Gyökeres hits 21 goals as Arsenal beat Fulham — Aftv

Gyökeres hits 21 goals as Arsenal beat Fulham — Aftv

Viktor Gyökeres gave aftv its cleanest answer yet: two goals, one assist, and 21 in his debut Arsenal season as the club beat Fulham 3-0 at the Emirates on Saturday. The £55m signing is now the first Arsenal player since Alexis Sánchez in 2014-15 to reach 20 or more goals in all competitions in a first season.

Emirates return for Gyökeres

Gyökeres opened the scoring with a close-range tap-in for his 20th goal in all competitions, then added a header on the stroke of half-time to reach 21. He also set up one of Arsenal’s other goals, giving Mikel Arteta a direct return on a performance that had to answer questions about the start of his season.

Three goals in his first 11 competitive appearances was a modest opening for a player brought in for £55m, and one goal in 10 games between late November and the start of the year only sharpened the scrutiny. Saturday changed the line from uneven adaptation to production, with Gyökeres now on 14 goals since the start of 2026 in all competitions.

Arsenal's first-season yardstick

Gyökeres is only the third player in Arsenal’s Premier League era to score 20 or more goals in all competitions in his first season, after Thierry Henry and Alexis Sánchez. Henry was the only other player to do it before him in the Premier League era, while Ian Wright’s 26 goals in 1991-92 and Robin van Persie’s nine in 2004-05 show how uneven first seasons can be even for elite forwards.
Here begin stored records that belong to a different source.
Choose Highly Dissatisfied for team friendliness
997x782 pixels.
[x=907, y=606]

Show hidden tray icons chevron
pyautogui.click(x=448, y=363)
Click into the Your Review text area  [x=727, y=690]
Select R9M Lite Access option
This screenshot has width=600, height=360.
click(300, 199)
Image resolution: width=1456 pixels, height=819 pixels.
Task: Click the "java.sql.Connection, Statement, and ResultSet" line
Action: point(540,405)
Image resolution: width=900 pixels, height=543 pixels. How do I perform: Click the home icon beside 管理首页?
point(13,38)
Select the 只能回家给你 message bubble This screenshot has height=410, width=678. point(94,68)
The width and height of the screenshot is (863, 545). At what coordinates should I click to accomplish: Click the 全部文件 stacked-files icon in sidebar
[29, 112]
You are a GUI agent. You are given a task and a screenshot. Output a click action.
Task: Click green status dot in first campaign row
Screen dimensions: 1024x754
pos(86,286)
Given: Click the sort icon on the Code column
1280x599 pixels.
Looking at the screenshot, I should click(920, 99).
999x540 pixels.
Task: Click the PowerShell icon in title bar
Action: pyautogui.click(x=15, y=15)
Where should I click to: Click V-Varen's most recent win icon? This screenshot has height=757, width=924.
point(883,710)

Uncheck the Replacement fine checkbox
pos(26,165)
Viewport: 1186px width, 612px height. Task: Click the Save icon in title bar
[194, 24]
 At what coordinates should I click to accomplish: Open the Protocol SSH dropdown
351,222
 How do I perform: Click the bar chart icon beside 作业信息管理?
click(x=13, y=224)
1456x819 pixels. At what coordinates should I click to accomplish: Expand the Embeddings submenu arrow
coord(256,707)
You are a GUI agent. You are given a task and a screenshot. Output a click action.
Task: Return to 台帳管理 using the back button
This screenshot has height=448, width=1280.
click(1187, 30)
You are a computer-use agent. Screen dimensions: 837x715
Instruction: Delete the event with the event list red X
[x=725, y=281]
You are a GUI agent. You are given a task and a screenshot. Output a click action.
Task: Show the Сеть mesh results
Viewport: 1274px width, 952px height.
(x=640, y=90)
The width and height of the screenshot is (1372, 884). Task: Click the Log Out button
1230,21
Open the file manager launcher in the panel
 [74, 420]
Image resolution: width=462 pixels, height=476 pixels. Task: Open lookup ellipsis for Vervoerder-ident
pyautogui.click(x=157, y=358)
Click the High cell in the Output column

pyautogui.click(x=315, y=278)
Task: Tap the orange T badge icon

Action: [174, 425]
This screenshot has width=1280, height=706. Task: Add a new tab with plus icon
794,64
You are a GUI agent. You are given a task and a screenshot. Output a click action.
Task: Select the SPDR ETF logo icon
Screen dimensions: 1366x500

The comparison matters because Gyökeres has reached the milestone with a different scoring profile. Three of his 14 Premier League goals have come from penalties, and his penalty against Atlético Madrid in the Champions League semi-final first leg was his 27th consecutive successfully converted spot kick. That blend of open-play scoring and pressure finishing gives Arsenal a forward whose output is now impossible to dismiss as a slow burn.

2026 goals race

Only Harry Kane, Vinicius Junior and Lamine Yamal have scored more goals than Gyökeres in Europe’s top five leagues since the start of 2026. For Arsenal, that leaves the bigger business question already answered: the summer outlay has produced a striker who is carrying his numbers into the decisive part of the season rather than fading under the weight of them.

What comes next for Arsenal is not a debate about whether Gyökeres can score at this level. Saturday made that case in one afternoon, and the more relevant issue now is how often Arteta can keep feeding a forward whose debut campaign has moved from scrutiny to output.